Provided information Start Marker
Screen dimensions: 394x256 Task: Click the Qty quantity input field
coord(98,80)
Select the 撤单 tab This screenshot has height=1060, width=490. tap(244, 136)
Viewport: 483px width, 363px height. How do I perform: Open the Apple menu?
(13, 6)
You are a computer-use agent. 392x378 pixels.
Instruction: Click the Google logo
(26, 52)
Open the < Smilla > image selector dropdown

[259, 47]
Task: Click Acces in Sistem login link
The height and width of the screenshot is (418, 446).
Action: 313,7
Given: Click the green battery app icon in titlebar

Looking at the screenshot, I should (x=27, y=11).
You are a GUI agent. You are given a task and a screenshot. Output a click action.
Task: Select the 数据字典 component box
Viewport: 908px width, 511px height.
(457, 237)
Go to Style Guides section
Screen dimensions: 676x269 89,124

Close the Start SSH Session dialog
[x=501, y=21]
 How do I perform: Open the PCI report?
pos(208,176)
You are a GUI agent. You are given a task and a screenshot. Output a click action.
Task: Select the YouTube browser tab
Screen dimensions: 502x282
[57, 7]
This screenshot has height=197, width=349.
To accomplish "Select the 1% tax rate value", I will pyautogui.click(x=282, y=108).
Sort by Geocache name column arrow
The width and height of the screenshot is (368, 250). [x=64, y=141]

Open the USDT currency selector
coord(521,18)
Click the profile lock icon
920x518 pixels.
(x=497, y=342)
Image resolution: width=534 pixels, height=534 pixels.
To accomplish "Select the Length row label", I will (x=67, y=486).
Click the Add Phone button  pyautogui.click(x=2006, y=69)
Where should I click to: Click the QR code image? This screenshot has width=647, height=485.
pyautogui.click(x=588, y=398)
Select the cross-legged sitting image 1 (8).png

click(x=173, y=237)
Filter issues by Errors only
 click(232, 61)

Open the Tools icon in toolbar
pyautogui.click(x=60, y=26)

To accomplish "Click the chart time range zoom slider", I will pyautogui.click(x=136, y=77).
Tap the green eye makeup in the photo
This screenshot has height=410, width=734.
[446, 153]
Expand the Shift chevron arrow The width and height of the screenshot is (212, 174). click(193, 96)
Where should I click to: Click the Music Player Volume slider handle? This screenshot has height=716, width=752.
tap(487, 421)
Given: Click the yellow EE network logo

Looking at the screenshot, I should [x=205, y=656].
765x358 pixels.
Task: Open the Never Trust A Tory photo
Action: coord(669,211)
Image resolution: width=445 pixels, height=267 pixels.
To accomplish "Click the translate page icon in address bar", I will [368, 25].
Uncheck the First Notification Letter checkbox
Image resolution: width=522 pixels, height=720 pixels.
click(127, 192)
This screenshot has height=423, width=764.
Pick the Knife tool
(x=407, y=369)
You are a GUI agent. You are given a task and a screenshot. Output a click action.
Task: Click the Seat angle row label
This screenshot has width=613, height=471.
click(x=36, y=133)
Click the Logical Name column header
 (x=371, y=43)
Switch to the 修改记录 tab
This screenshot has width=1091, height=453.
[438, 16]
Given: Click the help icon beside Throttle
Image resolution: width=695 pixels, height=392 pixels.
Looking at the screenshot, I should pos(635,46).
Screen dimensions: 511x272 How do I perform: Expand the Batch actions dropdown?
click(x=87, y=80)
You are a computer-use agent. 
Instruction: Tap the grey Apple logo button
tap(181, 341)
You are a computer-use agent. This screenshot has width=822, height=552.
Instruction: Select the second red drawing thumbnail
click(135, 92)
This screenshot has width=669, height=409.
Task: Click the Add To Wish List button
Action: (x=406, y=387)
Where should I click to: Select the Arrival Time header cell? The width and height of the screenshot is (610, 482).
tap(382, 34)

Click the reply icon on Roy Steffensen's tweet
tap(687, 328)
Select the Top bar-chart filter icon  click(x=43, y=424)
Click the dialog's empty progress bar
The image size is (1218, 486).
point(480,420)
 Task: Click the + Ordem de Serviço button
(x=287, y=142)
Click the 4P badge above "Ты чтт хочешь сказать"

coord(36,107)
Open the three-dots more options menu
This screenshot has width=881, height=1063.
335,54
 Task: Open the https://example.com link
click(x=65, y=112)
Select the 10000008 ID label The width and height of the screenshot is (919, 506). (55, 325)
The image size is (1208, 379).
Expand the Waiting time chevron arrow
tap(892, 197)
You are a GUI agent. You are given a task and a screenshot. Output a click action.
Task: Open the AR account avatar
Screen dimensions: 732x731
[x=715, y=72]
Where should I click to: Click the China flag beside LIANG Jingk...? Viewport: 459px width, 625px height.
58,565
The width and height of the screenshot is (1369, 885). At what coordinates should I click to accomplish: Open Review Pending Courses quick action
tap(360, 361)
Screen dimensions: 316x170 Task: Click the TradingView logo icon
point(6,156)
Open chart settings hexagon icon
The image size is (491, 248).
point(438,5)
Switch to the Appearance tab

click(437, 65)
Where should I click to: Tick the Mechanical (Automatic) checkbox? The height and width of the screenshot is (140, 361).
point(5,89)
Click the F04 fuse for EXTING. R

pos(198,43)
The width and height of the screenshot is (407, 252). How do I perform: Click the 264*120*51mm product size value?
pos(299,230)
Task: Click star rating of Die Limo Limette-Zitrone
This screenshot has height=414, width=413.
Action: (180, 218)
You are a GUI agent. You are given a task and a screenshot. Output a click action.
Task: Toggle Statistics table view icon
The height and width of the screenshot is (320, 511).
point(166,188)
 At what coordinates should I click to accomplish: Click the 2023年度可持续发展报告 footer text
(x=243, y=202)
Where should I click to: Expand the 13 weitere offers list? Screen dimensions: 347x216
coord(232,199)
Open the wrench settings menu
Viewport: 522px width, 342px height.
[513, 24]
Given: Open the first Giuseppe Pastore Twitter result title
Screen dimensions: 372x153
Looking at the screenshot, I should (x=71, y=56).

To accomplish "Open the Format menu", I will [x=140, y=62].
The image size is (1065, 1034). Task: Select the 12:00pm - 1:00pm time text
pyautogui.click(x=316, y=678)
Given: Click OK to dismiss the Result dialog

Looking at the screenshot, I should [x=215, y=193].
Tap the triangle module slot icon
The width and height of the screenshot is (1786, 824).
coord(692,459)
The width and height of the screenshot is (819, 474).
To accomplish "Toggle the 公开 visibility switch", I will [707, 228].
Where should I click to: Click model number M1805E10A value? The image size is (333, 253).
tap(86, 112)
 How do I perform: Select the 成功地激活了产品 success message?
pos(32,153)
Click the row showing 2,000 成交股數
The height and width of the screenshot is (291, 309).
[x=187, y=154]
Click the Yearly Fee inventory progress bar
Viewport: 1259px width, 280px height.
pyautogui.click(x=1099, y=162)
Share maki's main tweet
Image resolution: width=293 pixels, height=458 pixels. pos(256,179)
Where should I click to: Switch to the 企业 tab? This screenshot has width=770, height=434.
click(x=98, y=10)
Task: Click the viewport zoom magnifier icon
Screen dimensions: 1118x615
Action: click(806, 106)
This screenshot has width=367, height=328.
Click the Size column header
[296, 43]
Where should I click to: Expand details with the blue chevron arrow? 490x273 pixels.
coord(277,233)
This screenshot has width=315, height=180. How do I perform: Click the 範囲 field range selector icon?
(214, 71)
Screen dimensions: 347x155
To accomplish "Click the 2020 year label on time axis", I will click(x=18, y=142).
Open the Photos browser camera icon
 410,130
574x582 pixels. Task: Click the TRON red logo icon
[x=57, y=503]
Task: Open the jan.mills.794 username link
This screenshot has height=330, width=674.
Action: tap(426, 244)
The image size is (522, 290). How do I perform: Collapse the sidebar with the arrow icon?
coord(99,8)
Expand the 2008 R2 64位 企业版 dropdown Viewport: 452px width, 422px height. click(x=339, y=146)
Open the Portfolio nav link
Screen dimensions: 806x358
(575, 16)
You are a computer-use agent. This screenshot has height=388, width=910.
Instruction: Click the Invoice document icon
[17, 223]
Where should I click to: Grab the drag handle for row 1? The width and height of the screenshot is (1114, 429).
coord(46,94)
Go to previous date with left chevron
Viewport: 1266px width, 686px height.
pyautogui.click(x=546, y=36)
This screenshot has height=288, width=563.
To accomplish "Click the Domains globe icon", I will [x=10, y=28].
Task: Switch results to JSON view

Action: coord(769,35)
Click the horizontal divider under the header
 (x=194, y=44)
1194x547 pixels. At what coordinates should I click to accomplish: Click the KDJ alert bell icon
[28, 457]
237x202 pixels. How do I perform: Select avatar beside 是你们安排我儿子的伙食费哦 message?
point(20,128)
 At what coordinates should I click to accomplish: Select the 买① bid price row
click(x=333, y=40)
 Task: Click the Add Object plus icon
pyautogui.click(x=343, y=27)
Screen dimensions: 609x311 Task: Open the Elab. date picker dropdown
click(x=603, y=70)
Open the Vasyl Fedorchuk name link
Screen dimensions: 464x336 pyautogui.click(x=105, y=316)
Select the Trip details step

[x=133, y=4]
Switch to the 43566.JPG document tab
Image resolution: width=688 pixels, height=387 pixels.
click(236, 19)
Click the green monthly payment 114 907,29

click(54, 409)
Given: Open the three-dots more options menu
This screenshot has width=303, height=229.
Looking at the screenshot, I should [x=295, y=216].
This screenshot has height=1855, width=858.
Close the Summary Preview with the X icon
Provided information End Marker
Task prompt: Copy range, inclusive: the line holding "Open the USDT currency selector" to the line holding "Click the Add Phone". Reproduce exactly those lines of the records above and no others.

Task response:
Open the USDT currency selector
coord(521,18)
Click the profile lock icon
920x518 pixels.
(x=497, y=342)
Image resolution: width=534 pixels, height=534 pixels.
To accomplish "Select the Length row label", I will (x=67, y=486).
Click the Add Phone button  pyautogui.click(x=2006, y=69)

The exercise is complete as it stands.